Required work: Reproduce the part of the material that opens with the line containing "Click the words 'de herramientas'" and closes with the end of the material, replacing "Extensions" with "Add-ons" and leaving everything else unchanged.

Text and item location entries
- - - - -
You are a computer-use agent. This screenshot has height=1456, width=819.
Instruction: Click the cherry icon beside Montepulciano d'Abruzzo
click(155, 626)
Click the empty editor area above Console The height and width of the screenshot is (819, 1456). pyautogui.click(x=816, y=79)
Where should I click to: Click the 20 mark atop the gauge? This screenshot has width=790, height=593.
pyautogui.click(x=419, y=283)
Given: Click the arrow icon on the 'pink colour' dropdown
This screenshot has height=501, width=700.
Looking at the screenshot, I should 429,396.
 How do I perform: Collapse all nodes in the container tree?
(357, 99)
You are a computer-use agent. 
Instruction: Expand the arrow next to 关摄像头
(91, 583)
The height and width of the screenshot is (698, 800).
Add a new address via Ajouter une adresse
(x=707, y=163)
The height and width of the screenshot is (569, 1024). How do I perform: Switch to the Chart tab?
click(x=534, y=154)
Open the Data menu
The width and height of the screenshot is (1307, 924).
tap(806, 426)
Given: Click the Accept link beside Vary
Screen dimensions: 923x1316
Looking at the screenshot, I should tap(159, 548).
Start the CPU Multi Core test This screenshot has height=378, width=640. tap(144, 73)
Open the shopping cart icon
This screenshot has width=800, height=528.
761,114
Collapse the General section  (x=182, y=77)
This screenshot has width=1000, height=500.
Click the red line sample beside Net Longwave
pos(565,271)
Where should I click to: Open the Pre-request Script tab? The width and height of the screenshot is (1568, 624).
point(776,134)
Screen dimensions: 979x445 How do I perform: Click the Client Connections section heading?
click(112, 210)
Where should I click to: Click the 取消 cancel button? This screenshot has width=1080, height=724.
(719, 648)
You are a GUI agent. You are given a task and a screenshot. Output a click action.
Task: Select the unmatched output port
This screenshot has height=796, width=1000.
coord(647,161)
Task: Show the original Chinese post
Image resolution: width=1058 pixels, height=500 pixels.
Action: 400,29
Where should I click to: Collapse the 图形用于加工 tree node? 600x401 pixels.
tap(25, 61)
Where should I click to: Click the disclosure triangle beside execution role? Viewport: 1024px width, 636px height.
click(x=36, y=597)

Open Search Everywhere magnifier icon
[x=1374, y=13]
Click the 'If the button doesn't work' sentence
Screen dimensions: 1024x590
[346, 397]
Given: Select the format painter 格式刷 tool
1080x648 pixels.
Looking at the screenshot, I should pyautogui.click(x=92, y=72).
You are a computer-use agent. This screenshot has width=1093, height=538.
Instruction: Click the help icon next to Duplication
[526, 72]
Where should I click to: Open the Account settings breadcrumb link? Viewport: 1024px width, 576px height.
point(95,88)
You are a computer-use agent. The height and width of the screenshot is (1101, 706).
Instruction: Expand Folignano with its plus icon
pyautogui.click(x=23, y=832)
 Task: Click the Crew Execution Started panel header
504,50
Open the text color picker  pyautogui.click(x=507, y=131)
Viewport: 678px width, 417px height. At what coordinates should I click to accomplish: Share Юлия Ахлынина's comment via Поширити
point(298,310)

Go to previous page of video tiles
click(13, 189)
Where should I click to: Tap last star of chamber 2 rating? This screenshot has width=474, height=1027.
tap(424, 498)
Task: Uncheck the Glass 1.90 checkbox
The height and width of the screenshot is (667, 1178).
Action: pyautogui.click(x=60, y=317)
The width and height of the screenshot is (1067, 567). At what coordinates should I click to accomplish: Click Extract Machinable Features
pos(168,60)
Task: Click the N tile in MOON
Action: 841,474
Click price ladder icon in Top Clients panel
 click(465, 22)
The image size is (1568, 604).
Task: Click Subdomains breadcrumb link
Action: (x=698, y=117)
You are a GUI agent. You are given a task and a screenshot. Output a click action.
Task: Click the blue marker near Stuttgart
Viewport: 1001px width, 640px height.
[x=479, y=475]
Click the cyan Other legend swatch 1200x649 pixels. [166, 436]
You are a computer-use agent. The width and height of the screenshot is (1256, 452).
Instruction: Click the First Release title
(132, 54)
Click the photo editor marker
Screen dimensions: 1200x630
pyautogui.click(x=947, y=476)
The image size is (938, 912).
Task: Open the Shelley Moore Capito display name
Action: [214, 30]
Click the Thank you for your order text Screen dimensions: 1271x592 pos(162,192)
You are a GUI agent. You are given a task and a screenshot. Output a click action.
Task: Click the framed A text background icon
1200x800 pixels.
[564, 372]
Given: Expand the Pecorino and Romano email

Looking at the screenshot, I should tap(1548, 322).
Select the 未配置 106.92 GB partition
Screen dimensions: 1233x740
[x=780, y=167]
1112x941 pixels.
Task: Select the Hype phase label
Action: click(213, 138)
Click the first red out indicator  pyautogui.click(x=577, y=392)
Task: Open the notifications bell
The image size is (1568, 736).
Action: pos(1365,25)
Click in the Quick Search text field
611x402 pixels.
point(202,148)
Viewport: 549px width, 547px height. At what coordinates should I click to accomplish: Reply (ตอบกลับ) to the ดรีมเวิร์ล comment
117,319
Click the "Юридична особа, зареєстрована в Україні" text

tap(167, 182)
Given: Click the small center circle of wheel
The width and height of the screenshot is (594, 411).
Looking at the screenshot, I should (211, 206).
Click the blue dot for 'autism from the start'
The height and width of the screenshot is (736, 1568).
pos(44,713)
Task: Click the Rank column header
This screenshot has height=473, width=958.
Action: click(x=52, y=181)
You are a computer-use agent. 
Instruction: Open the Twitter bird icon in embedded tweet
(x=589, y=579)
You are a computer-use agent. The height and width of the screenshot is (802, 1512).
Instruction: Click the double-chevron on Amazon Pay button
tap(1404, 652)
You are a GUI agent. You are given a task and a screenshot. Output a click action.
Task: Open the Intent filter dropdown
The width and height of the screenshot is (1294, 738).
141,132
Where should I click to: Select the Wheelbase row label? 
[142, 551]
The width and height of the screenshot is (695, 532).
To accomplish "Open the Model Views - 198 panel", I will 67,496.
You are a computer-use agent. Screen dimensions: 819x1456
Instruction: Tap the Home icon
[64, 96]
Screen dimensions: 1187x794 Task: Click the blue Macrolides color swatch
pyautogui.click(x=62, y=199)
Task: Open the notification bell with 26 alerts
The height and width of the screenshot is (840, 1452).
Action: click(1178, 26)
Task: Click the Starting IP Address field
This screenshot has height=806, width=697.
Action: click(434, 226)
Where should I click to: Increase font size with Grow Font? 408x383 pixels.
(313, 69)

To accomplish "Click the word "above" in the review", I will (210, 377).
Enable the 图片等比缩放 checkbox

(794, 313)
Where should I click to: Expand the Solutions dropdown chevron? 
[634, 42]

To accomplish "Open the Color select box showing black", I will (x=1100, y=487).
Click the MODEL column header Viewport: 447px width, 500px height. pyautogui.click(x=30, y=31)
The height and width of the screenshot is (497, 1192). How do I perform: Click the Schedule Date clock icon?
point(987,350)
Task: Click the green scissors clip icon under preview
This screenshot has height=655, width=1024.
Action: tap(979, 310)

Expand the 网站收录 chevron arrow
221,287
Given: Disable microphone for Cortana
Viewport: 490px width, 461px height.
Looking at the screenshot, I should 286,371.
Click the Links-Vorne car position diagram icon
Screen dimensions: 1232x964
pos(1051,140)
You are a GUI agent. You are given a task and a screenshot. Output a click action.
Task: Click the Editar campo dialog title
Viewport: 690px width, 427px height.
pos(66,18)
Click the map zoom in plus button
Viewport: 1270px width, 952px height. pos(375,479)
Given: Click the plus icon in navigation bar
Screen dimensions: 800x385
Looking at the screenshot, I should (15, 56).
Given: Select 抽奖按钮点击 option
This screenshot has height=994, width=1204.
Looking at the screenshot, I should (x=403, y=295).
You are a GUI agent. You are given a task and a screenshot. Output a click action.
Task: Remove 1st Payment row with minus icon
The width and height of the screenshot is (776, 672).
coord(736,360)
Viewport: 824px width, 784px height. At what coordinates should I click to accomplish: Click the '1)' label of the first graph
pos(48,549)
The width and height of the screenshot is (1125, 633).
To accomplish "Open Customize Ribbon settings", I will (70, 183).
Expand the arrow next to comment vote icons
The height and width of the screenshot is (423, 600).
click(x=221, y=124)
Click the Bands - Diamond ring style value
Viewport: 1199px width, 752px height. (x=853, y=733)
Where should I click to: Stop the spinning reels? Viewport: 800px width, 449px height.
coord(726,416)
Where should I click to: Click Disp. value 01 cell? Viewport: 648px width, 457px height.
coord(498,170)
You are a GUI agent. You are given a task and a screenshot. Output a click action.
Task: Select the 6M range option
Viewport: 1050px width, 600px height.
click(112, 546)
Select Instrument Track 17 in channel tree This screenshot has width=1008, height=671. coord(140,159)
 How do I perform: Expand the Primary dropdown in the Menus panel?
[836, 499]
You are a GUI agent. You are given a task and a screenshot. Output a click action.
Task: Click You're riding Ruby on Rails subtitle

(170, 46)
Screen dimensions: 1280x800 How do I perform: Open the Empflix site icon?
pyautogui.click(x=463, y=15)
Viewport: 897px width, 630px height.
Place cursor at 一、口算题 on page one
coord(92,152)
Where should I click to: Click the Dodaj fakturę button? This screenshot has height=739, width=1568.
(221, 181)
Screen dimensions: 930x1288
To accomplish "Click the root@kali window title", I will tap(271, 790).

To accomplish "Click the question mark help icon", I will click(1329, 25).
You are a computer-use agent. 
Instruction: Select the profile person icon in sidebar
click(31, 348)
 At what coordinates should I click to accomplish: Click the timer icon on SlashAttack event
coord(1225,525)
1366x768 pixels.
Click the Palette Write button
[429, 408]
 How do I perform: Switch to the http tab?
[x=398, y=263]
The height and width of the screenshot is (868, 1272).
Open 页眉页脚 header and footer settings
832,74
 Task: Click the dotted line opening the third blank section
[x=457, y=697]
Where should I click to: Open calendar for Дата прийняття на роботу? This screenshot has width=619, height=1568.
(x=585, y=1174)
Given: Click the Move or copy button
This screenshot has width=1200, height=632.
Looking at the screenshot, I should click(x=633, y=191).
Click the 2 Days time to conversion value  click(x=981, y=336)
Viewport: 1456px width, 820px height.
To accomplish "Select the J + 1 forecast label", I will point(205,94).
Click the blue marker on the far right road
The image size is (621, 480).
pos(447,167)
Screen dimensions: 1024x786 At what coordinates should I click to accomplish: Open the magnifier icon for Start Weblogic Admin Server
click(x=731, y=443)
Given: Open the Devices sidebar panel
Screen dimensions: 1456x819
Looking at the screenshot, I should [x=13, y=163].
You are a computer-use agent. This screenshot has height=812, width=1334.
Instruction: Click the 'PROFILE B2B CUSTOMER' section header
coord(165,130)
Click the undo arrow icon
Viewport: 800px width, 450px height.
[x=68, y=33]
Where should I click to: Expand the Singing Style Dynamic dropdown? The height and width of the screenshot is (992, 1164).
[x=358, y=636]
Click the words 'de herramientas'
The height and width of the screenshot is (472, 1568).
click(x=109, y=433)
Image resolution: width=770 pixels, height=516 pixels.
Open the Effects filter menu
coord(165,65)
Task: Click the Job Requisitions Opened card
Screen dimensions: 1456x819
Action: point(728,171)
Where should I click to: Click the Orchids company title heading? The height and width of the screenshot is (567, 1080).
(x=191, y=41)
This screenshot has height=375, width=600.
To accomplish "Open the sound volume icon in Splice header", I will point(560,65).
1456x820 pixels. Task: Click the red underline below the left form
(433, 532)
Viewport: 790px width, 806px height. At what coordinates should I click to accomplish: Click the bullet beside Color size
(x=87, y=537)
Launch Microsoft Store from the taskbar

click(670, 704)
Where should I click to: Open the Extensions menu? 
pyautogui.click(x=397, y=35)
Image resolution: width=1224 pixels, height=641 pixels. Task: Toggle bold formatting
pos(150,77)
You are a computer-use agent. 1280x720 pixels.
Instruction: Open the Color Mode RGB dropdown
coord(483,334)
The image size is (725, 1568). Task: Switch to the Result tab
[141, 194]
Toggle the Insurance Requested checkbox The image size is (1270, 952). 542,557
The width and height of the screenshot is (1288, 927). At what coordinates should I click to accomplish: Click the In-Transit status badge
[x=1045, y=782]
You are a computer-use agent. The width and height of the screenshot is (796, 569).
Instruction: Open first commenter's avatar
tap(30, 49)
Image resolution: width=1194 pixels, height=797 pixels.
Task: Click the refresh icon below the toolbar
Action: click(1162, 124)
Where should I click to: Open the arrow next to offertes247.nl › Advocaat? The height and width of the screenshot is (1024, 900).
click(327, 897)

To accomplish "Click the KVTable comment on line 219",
- - - - -
Result for this task:
Click the words 'de herramientas'
The height and width of the screenshot is (472, 1568).
click(x=109, y=433)
Image resolution: width=770 pixels, height=516 pixels.
Open the Effects filter menu
coord(165,65)
Task: Click the Job Requisitions Opened card
Screen dimensions: 1456x819
Action: point(728,171)
Where should I click to: Click the Orchids company title heading? The height and width of the screenshot is (567, 1080).
(x=191, y=41)
This screenshot has height=375, width=600.
To accomplish "Open the sound volume icon in Splice header", I will point(560,65).
1456x820 pixels. Task: Click the red underline below the left form
(433, 532)
Viewport: 790px width, 806px height. At what coordinates should I click to accomplish: Click the bullet beside Color size
(x=87, y=537)
Launch Microsoft Store from the taskbar

click(670, 704)
Where should I click to: Open the Add-ons menu? 
pyautogui.click(x=397, y=35)
Image resolution: width=1224 pixels, height=641 pixels. Task: Toggle bold formatting
pos(150,77)
You are a computer-use agent. 1280x720 pixels.
Instruction: Open the Color Mode RGB dropdown
coord(483,334)
The image size is (725, 1568). Task: Switch to the Result tab
[141, 194]
Toggle the Insurance Requested checkbox The image size is (1270, 952). 542,557
The width and height of the screenshot is (1288, 927). At what coordinates should I click to accomplish: Click the In-Transit status badge
[x=1045, y=782]
You are a computer-use agent. The width and height of the screenshot is (796, 569).
Instruction: Open first commenter's avatar
tap(30, 49)
Image resolution: width=1194 pixels, height=797 pixels.
Task: Click the refresh icon below the toolbar
Action: click(1162, 124)
Where should I click to: Open the arrow next to offertes247.nl › Advocaat? The height and width of the screenshot is (1024, 900).
click(327, 897)

To accomplish "Click the KVTable comment on line 219",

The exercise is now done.